======== DATA SUPPLIED

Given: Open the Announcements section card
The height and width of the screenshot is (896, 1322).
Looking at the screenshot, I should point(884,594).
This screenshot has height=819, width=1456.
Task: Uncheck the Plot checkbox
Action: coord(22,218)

================

§ **YOUR GOAL**
Please return every entry exactly as it appears.

§ **TASK ANSWER**
Given: Open the Announcements section card
The height and width of the screenshot is (896, 1322).
Looking at the screenshot, I should point(884,594).
This screenshot has height=819, width=1456.
Task: Uncheck the Plot checkbox
Action: coord(22,218)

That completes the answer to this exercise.